▶ **TASK LIST**
**a.** Reproduce the passage of the Hive and Spark cross-account Glue article between "Open the Amazon" and "Instance group configurations.", inclusive.
**b.** Answer these from the Hive and Spark cross-account Glue article:
(i) Which property gives access to one specific Data Catalog in another account?
(ii) What value does the sample configuration object give aws.glue.catalog.separator?
(iii) On the cluster details page, which tab do you choose?
**c.** Resume the Hive and Spark cross-account Glue article where it stops.

::: DOCUMENT EXTRACT :::

How can I use Hive and Spark on Amazon EMR to query an AWS Glue Data Catalog that's in a different AWS account?

4 minute read

I want to access and query another account's AWS Glue Data Catalog using Apache Hive and Apache Spark in Amazon EMR.

Short description

You can dynamically access Data Catalog in different accounts by specifying the property aws.glue.catalog.separator in your Hive or Spark configurations. Additionally, you can access a specific Data Catalog in another account by specifying the property hive.metastore.glue.catalogid in your Hive or Spark configurations.

Resolution

If you didn't grant cross-account access to AWS Glue, then follow the steps in Grant cross-account access to set it up. Be sure that the Amazon Simple Storage Service (Amazon S3) bucket that the AWS Glue tables point to is configured for cross-account access. For more information, see How can I set up cross-account access for Amazon EMRFS?

Dynamically access Data Catalog in different accounts

Apply configuration changes to a new cluster

When you launch an EMR cluster, add a configuration object similar to the following object. For more information, see Configure applications when you create a cluster.

[{
    "Classification": "hive-site",
    "Properties": {
        "aws.glue.catalog.separator": "/",
        "hive.metastore.client.factory.class": "com.amazonaws.glue.catalog.metastore.AWSGlueDataCatalogHiveClientFactory"
    }
}, {
    "Classification": "spark-hive-site",
    "Properties": {
        "aws.glue.catalog.separator": "/",
        "hive.metastore.client.factory.class": "com.amazonaws.glue.catalog.metastore.AWSGlueDataCatalogHiveClientFactory"
    }
}]

Apply configuration changes to a running cluster

Open the Amazon EMR console.
In the cluster list, under Cluster Id, choose the active cluster that you want to reconfigure.
In the cluster details page, choose the Applications tab.
In the applications details page, scroll down to Instance group configurations.
Select the instance group, and then choose Reconfigure.

::: RAW DATA :::

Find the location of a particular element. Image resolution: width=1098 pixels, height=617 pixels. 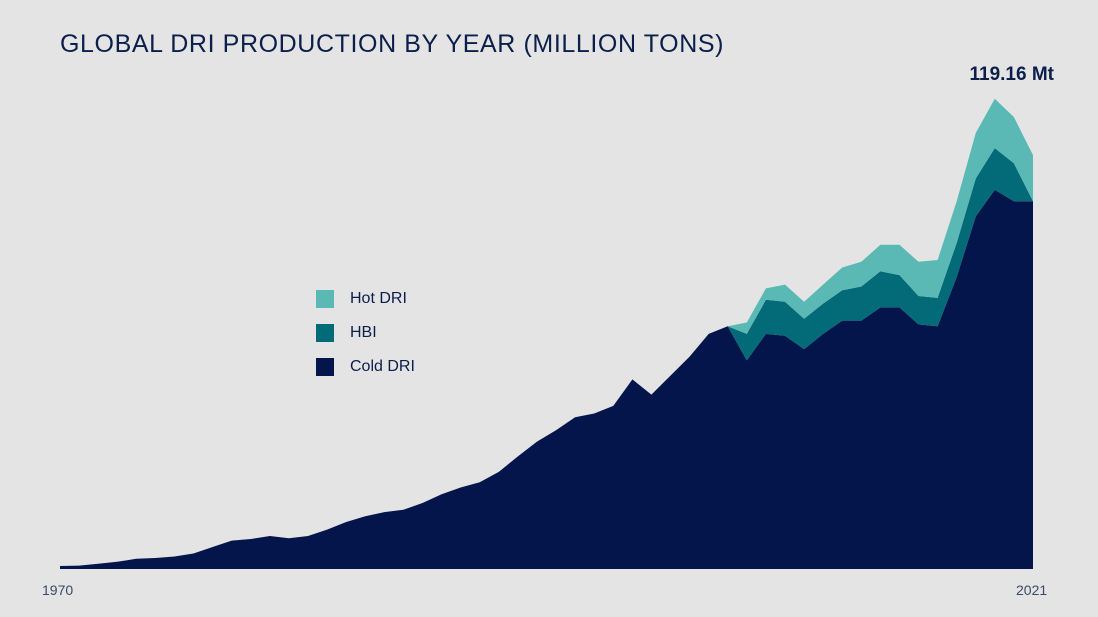

legend-label-cold-dri: Cold DRI is located at coordinates (382, 366).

:::

▶ **RESPONSES TO THE EXERCISE**
**a.**
Open the Amazon EMR console.
In the cluster list, under Cluster Id, choose the active cluster that you want to reconfigure.
In the cluster details page, choose the Applications tab.
In the applications details page, scroll down to Instance group configurations.

**b.**
(i) hive.metastore.glue.catalogid
(ii) "/"
(iii) The Applications tab

**c.**
In the next screen, choose Add new configuration, and then enter the following:
For Classification: hive-site
For Property: aws.glue.catalog.separator
For Value: /
For Classification: hive-site
For Property: hive.metastore.client.factory.class
For Value: com.amazonaws.glue.catalog.metastore.AWSGlueDataCatalogHiveClientFactory
For Classification: spark-hive-site
For Property: aws.glue.catalog.separator
For Value: /
For Classification: spark-hive-site
For Property: hive.metastore.client.factory.class
For Value: com.amazonaws.glue.catalog.metastore.AWSGlueDataCatalogHiveClientFactory
Check Apply this configuration to all active instance groups, and then choose Save changes. For more information, see Reconfigure an instance group in a running cluster.

Query tables in another AWS account

Note: In Amazon EMR 6.5, pass the configuration property spark.sql.catalogImplementation=hive when running Spark jobs. For more information, see Dynamically loading Spark properties in the Apache Spark documentation.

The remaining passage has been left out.